Word has reached us that Santa Claus, also known as Kris Kringle, has been killed in a horrific mid-air collision between his fast-moving sleigh and a flock of night-flying Canada Geese. The collision, which occurred over New York City shortly after midnight local time, forced the magical sleigh down in a marshy area of the Meadowlands, across the Hudson River from Manhattan, from which it took several hours to evacuate Mr. Claus and get him to Meadowlands Hospital where he was pronounced dead. The cause of death was announced as massive blunt force trauma to the head by a goose.
The accident apparently happened after Mr. Klaus had completed delivering presents in the borough of Manhattan and was on his way to New Jersey to continue on his mission of love and consumerism. Several reports of his having drank eggnog spiked with rum just prior to the crash have been received but are as of yet unsubstantiated, though one fireman who assisted in the rescue effort said, “If the dude in the red suit we pulled out of the swamp wasn’t wasted then there’s no such thing as the Easter Bunny.”
The condition of all of Mr. Klaus’s various reindeer has not been ascertained, though it is reported that Donner and Blitzen both came through the crash landing without a scratch and that Dasher and Dancer suffered only minor injuries. The condition of the others is unknown, though a sheet-covered stretcher with a red glow coming from beneath it seems to indicate that Rudolph, famous for his nose so bright, might not have survived the crash.
Reports from across the United States west of the Hudson River indicate that presents were not delivered and millions of children are suffering the double trauma of hearing of their icon’s death and getting no presents despite doing their best to behave all year. Police in numerous towns and cities have reported mobs forming outside of toy stores, with some looting taking place, as desperate parents seek the items on their kids’ Christmas lists, if only to get a bit of peace and quiet.

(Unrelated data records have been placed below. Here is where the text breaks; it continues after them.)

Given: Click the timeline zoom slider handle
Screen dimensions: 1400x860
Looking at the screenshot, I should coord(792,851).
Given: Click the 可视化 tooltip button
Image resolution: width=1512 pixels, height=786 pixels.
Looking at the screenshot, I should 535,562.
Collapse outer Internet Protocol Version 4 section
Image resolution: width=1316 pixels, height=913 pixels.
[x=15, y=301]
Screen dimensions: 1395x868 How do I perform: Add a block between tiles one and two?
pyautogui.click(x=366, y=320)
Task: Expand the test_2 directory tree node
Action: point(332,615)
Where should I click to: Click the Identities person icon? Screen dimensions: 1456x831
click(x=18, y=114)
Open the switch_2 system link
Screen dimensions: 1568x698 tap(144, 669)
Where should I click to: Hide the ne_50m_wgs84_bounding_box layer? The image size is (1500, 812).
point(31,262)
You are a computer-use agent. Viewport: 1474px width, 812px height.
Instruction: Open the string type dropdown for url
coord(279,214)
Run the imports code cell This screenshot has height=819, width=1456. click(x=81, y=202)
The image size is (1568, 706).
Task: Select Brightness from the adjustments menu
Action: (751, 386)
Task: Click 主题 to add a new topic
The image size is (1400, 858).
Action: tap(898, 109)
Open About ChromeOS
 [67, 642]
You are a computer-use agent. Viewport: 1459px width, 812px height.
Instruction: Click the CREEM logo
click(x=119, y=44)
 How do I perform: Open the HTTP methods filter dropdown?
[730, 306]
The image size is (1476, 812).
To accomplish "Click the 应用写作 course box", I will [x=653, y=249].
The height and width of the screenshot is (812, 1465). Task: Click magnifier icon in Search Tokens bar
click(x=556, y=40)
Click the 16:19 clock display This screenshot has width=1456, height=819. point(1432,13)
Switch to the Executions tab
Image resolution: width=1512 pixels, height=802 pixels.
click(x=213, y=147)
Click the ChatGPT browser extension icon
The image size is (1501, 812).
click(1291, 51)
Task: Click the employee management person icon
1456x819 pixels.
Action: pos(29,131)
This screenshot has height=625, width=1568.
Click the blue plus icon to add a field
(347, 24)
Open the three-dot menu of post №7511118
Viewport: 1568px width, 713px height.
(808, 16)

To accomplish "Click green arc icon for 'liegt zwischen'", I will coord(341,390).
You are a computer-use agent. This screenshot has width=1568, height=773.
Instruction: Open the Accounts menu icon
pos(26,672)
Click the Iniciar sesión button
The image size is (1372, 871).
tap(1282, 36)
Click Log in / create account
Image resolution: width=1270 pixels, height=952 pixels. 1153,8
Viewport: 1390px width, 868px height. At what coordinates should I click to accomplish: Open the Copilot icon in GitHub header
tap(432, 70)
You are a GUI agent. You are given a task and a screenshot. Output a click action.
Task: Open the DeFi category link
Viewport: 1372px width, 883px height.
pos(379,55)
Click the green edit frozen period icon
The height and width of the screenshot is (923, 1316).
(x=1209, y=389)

President Obama addressed the nation, asking for calm, and reminded everyone of the joy that Mr. Claus had brought to so many over the years, “Santa Claus will be forever in our hearts and in our minds. He was the very model of kindness and generosity and he clearly would not have wanted to see his death cause pain or turmoil for anyone. Our thoughts and prayers are with Mrs. Klaus and the elves in the wake of this terrible and tragic accident.”
Mayor Bloomberg, however, was nearly apoplectic about the death of Mr. Klaus, “Ever since the miracle on the Hudson I have done my best to see every single goose in the city dead. Now I will redouble my efforts and bring all of New York City’s resources to bear to make sure that every last goose in New York, New Jersey, and Connecticut is killed before I leave office, which I think will be in 2024.”
A memorial service for Mr. Klaus is planned for this evening at 7 PM in Giants Stadium. In lieu of flowers, Mrs. Klaus has asked that donations be made to Overeaters Anonymous, an organization that helped her late husband a great deal in his personal struggles with constant Christmas cookie temptation.